Income Tax Appellate Tribunal – Jaipur
V.H. Jewellers vs Asstt. Cit on 10 October, 2000
Equivalent citations: (2001) 71 TTJ JP 184


B.R. Jain, A.M.

This appeal has been preferred by the assessee and is arising from the order of learned Commissioner (Appeals), Rajasthan-II, Jaipur, for assessment year 1988-89. Following grounds have been raised :

1. That on the facts, in totality of the circumstances identity of M/s Vineet Trading Corporation having been established, the payee being an existing assessee, maintain regular and proper books of accounts, the payments having been acknowledged, the payment having been made on demand and insistence, there being no evasion of tax by any one of the parties, qenuineness having been proved, the learned lower authorities grossly erred in holding payment to the extent of Rs. 25,000 as in violation of provisions of section 40A(3) of the Act and in disallowing such amount to the appellant-firm.

2. That the learned lower authorities erred in disallowing 1/4th out of car expenses and depreciation on cars.

2. In the first ground, it has been contended by the assessee that there is no justification in the order of learned Commissioner (Appeals) in sustaining the disallowance of Rs. 26,000 made on account of payment to its sister concern M/s Vineet Trading Corporation which was paid owing to commercial urgency.
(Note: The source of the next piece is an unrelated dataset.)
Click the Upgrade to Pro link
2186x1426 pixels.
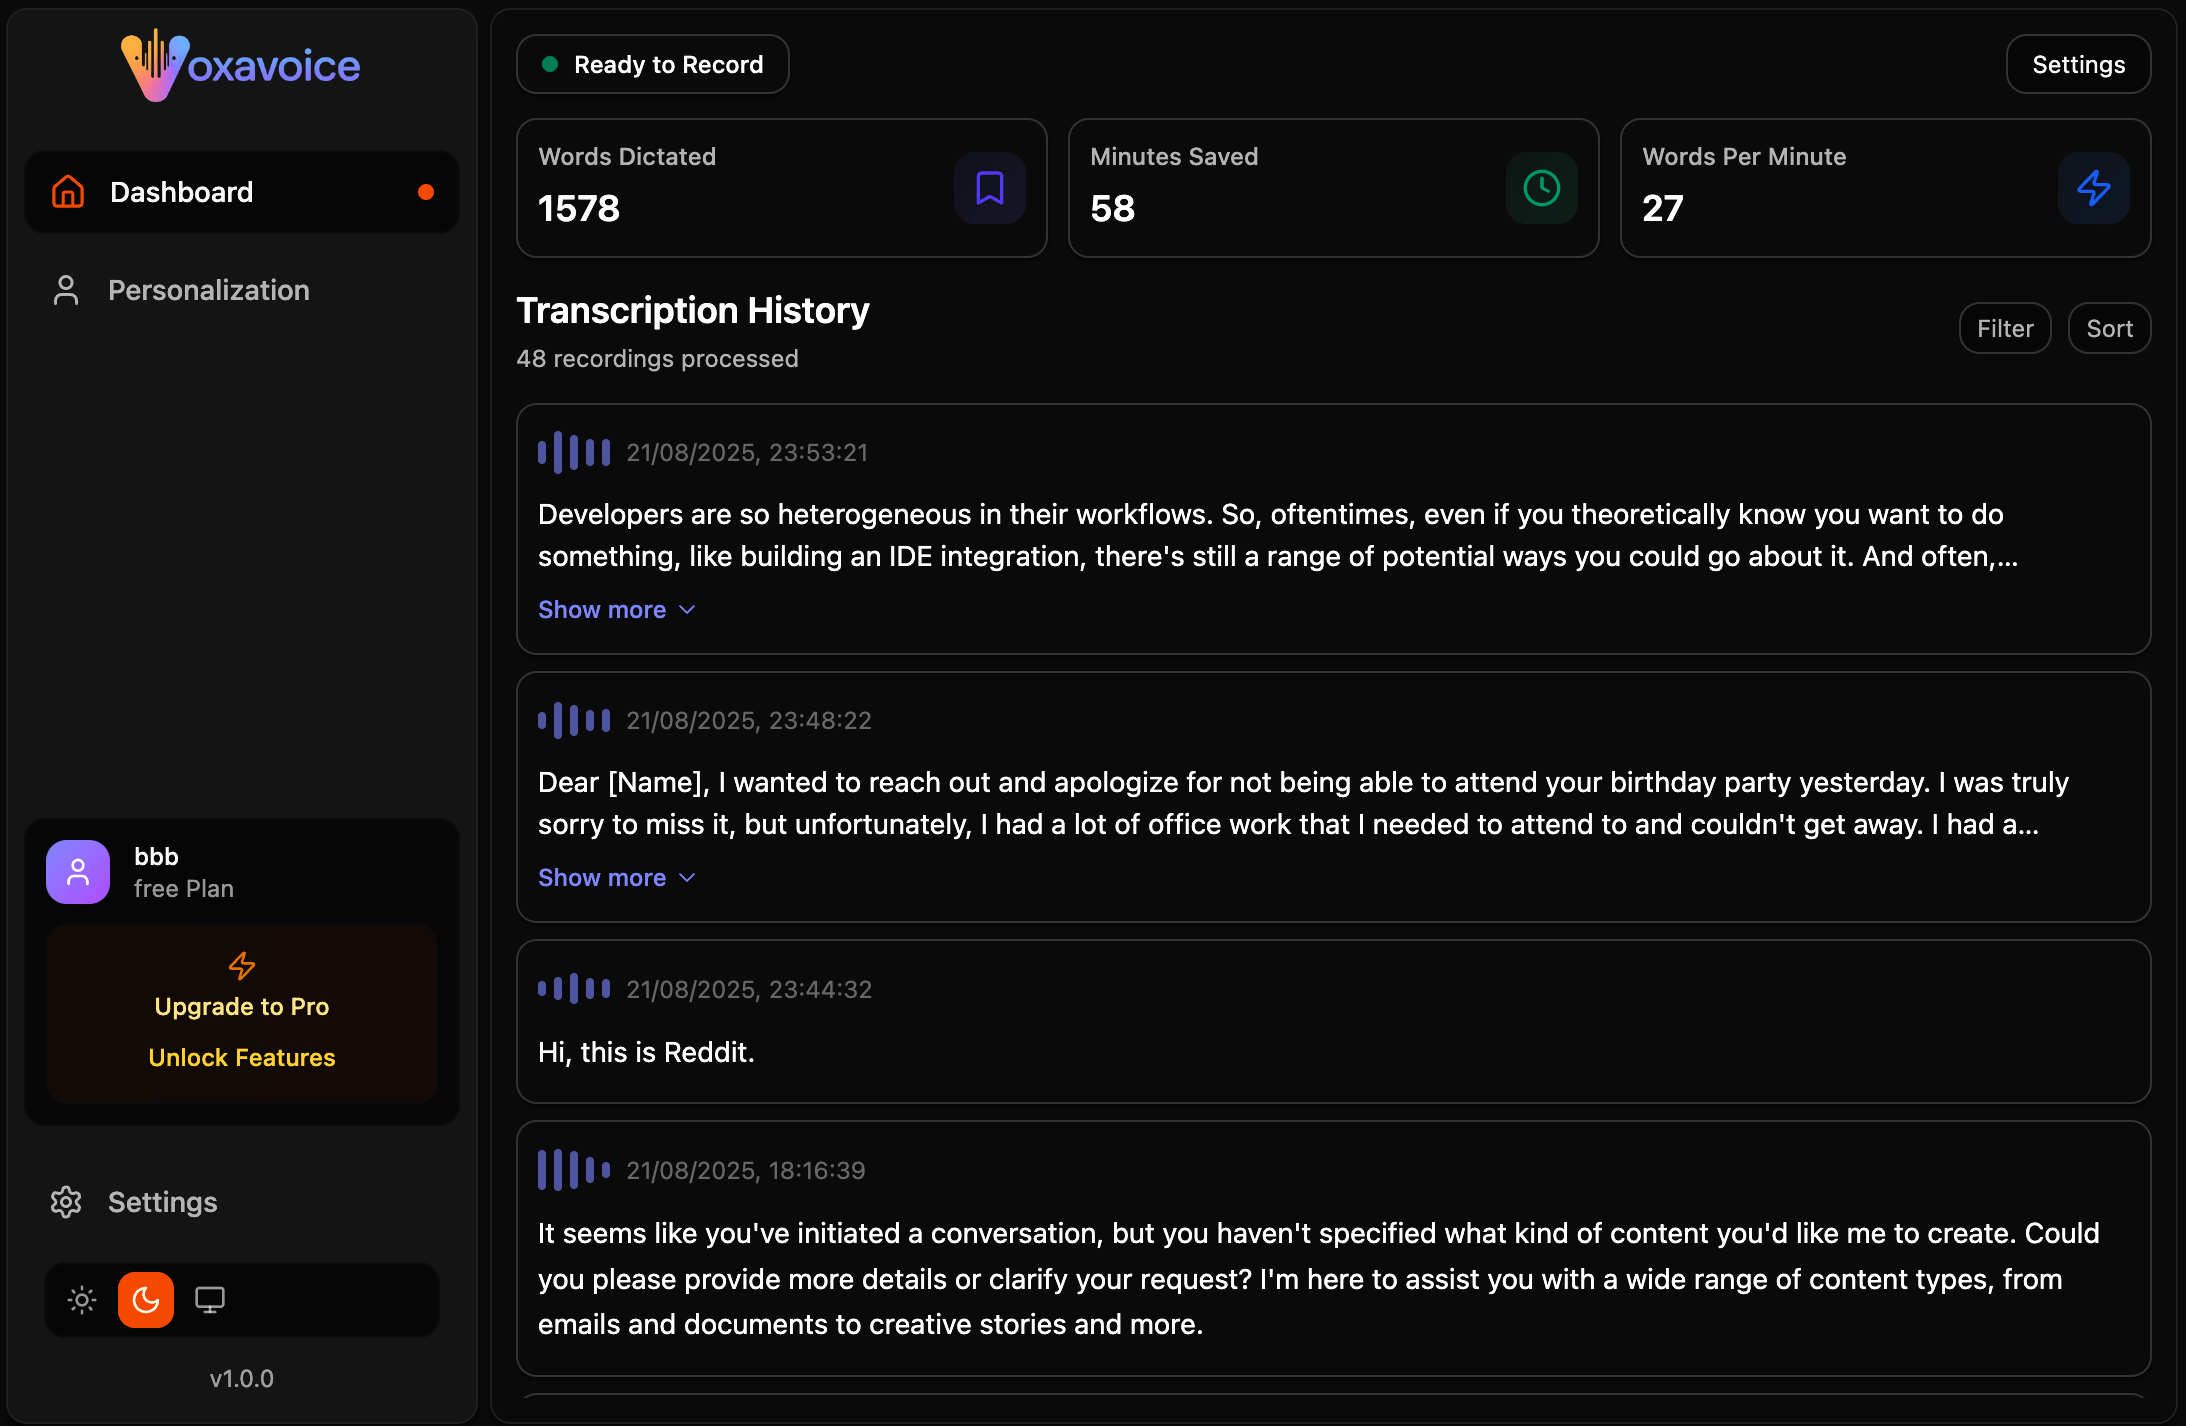241,1006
The appellant as well as the sister concern are housed in the same premises and are operating through common partners as the family members/ladies of the parties are partners in both the firms, besides there being the same business being controlled and carried out from the same premises. The genuineness of payment having been accepted by the department besides there being payment for outstanding balance brought forward from the earlier years. Since the payments are not for purchase made during the year, the proviso to section 40A(3) of the Income Tax Act is not applicable. Reliance has also been placed on the judgment of jurisdictional High Court in the case of Kanti Lal Purshottam & Co. v. CIT (1985) 155 ITR 519 (Raj) on the principle that identity of the party having been established, disallowance under section 40A(3) cannot be made. The assessee also relied upon the Circular of the CBDT No. 220, dated 31-5-1977, reported in (1977) 108 ITR 8 (St) and also on the decision of Jaipur Bench of the Tribunal in the case of Pawan Electlic Stores v. Asstt. CIT 24 Tax World 43 (Jp-Trib).
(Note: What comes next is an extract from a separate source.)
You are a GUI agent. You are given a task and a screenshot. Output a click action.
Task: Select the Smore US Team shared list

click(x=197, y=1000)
3. On the other hand, the learned Departmental Representative contended that the assessee has failed to bring on record the exceptional circumstances as required under the rules and accordingly there is no merit in the contentions raised by the learned authorised representative. Reliance has been placed on the following decisions :

(i) Naghilal v. CIT (1987) 167 ITR 139 (Raj); and

(ii) Badrilal Phool Chand Rodawat v. CIT (1987) 167 ITR 404 (Raj).

4. Rival submissions have been heard, material on record and precedents relied upon have been considered carefully. From the copy of paper book filed at p. 16 by the assessee. We find that against the opening balance of Rs. 2,79,061, the payment in question to M/s Vineet Trading Corporation have been made prior to 24-4-1987, in cash and there are no purchase of any goods from that concern upto this date. It is, therefore, evident that the payment of Rs. 25,000 was not made for purchase of any goods or on any expenditure so as to attract any of the provisions as contained in section 40A(3) of the Income Tax Act. In view of the above findings, and the proviso to section 40A(3), we are of the view that there is no case for making any addition of Rs. 25,000. We, therefore, direct the assessing officer to delete the said addition of Rs. 25,000.
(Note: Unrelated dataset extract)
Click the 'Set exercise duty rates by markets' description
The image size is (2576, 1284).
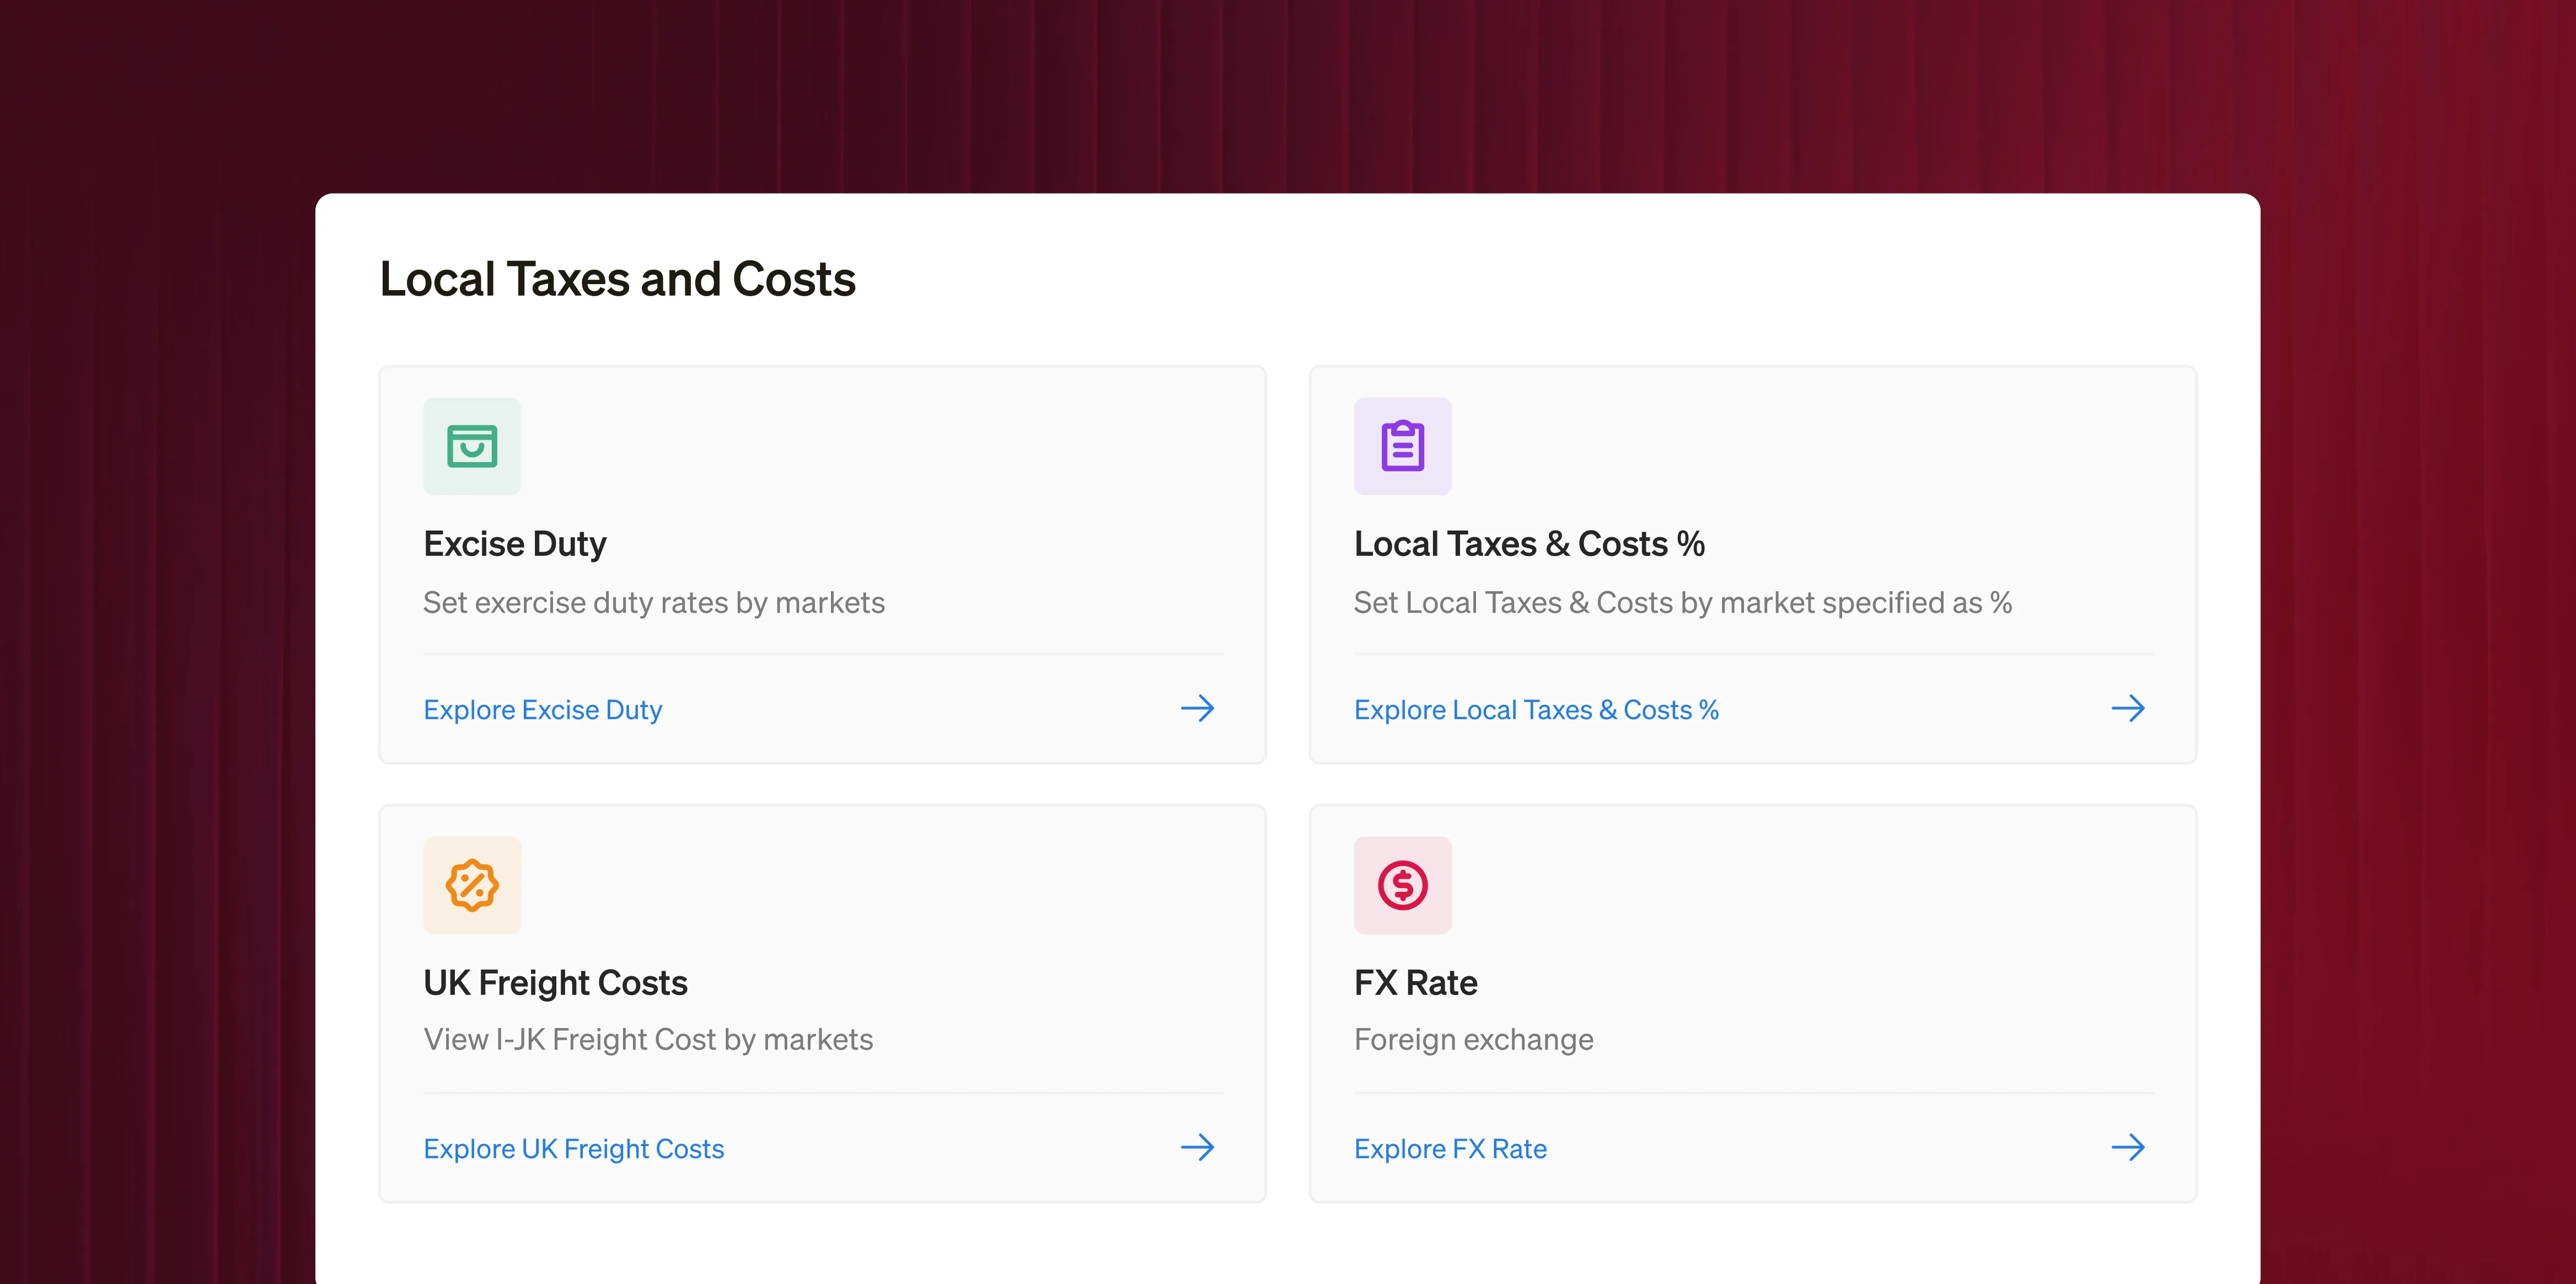click(x=653, y=603)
5. The next issue relates to disallowance of car expenses. Similar issue came before us for hearing in the assessee’s appeal in ITA No. 1836/Jp/of 1994. After hearing the rival submissions, we direct the assessing officer to decide the issue as per our order in ITA No. 1836/Jp/of 1994. However, no interference is called on the question of application of depreciation.

6. In the result, the appeal of the assessee is partly allowed.